To access these new features, upgrade to the latest version of the Neon CLI (version 2.20.2). For upgrade instructions, see [Neon CLI upgrade](/docs/reference/cli-install#upgrade).
**Neon MCP Server**
- The `provision_neon_auth` tool in the [Neon MCP Server](/docs/ai/ai-mcp-neon) is now idempotent and returns your Neon Auth configuration details (base URL and JWKS URL) even when Neon Auth is already provisioned. This makes it easier to retrieve your authentication configuration without needing to make separate API calls.
**Neon Skills**
- You can now install Neon agent skills as a Claude Code plugin, which bundles both the skills and the Neon MCP Server for natural language database management. See [Neon Agent Skills](https://github.com/neondatabase/agent-skills).
```bash
/plugin marketplace add neondatabase/agent-skills
/plugin install using-neon@neon-agent-skills
```
_Agent Skills are resources that AI agents can discover and reference to help you work more accurately and efficiently with Neon_.
**Neon VS Code Extension**
- The [Neon VS Code Extension](/docs/guides/neon-vscode) now automatically focuses on the Databases view after connecting to a branch, making it easier to immediately see your database schema and objects.
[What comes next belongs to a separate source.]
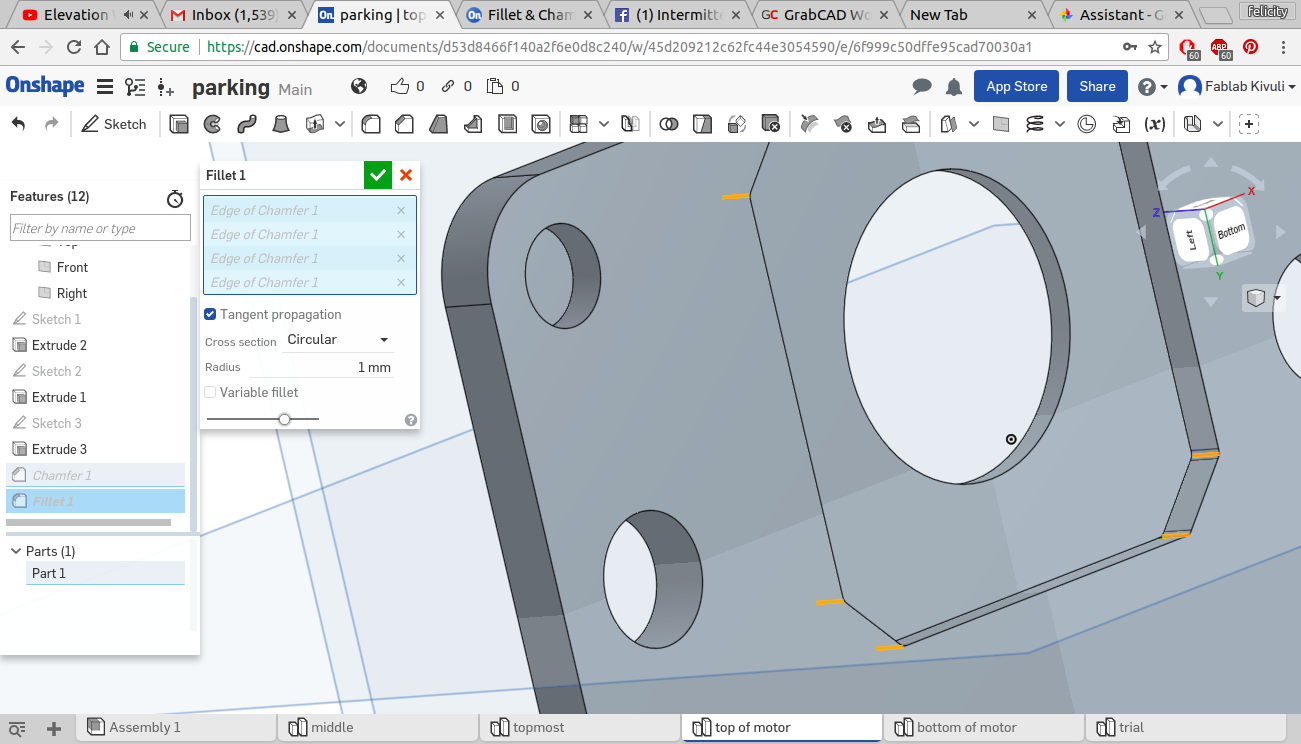The image size is (1301, 744).
Task: Enable the Variable fillet checkbox
Action: pos(210,392)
The extension also includes performance improvements with smart caching and background data refresh for faster load times. Upgrade to the latest version to access these improvements.
**OpenTelemetry integration**
- The [OpenTelemetry monitoring integration](/docs/guides/opentelemetry) now supports gRPC protocol endpoints in addition to HTTP/HTTPS. When configuring an OpenTelemetry integration, you can use gRPC OTLP endpoints, and Neon will validate your credentials before saving the configuration.
**SQL Editor**
- Added a copy button to the [SQL Editor](/docs/get-started-with-neon/query-with-neon-sql-editor) that lets you copy query results as JSON directly to your clipboard without downloading a file. The copy button appears alongside the download button in the query results view.
**Fixes**
- Fixed an issue in the Neon consumption history API endpoint that caused errors when retrieving project consumption data.
- Fixed an issue where deleting a Postgres role would fail if the role had been granted specific privileges (such as SELECT or INSERT) by another role. Role deletion now properly revokes all individual privileges before removing the role, ensuring successful deletion in all scenarios.